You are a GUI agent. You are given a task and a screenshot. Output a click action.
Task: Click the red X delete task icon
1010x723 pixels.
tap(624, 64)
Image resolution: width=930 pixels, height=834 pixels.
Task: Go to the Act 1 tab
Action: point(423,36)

◆ ◆ ◆ ◆ ◆ ◆ ◆

#### [What you are asked to do]
Extract each line of the material exactly as it stands.

#### [Response]
You are a GUI agent. You are given a task and a screenshot. Output a click action.
Task: Click the red X delete task icon
1010x723 pixels.
tap(624, 64)
Image resolution: width=930 pixels, height=834 pixels.
Task: Go to the Act 1 tab
Action: point(423,36)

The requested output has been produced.